After understanding the structure of wp_posts table, we can easily get the ID for each post by executing a query to return the ID where the slug is equaled to our data.

select id from wp_posts where post_name = "post slug from our data frame";

In Python, we can do it by following the below steps.

Importing the library

import mysql.connector

Establish a connection to your database

mydb = mysql.connector.connect(
  host="localhost",
  user="root",
  password="root",
  database="my_db_name"
)

In this step; you need four things

Host IP
The IP of the server that you are hosting your website on, in most cases it will be localhost.
Database Username
The username of the database. Here I am using root as an example.
Database Password
The password of the database; again I am using root as an example
Database Name
The name of your WordPress database.

Define a function to execute the queries

def get_wp_id(slug):
    sql = f"select id from wp_posts where post_name = '{slug}';"
    wp_id_query = mydb.cursor(buffered=True)
    wp_id_query.execute(sql)
    wp_id = wp_id_query.fetchone()
    return wp_id[0]

Create a new column in our data frame and insert the WordPress ID inside it

no_impressions_count["WP ID"] = no_impressions_count["Slug"].apply(lambda slug : get_wp_id(slug))
no_impressions_count

Now we have the WordPress post id for each URL

How to noindex WordPress Posts with Python

This is the most important step in our script, where we will execute queries to update the indexing status for each post in our data frame.

The following query will be executed on a table called wp_yoast_indexable. This table is added by the Yoast plugin, where the plugin store all the indexing details inside it.

The "wp_" prefix is the default that WordPress adds to each table. You can choose another one when installing a new WordPress which is recommended for security reasons.

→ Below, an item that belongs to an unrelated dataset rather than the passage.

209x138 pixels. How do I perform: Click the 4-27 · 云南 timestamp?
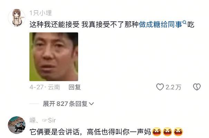(x=45, y=87)

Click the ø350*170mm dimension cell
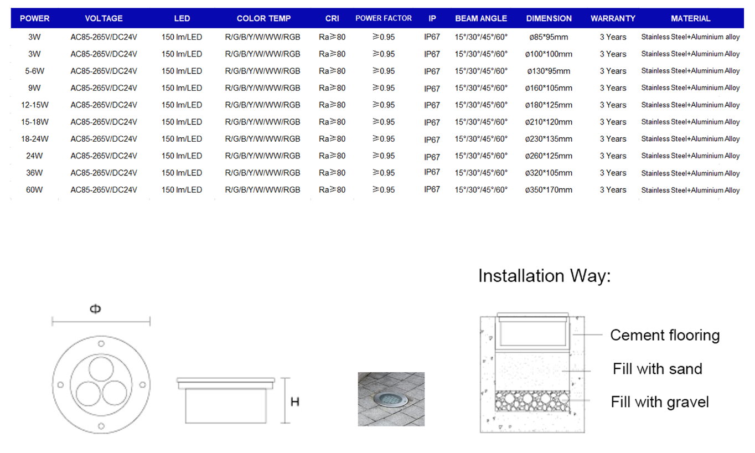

Before that, let's take a look at the wp_yoast_indexable table to understand its structure. you can do that by typing the following snippet in MySQL Workbench or on your Linux terminal

describe wp_yoast_indexable;

Below are explanations for some of the fields in the wp_yoast_indexable table

Field Name	Description
object_id	Post's ID
object_type	Post's type
breadcrumb_title	Breadcrumb's title
canonical	The canonical link of the post
primary_focus_keyword	Focus keywords
readability_score	Readability score (green and red colors, don't trust them)
is_robots_noindex	Meta robots status (we will use this field in our script to add noindex)
is_robots_nofollow	Meta robots status to add follow or nofollow
open_graph_title	OG title
open_graph_image	OG image

As you can see, you can control almost everything related to SEO from this table, it's very powerful, and you can do many automation works using it.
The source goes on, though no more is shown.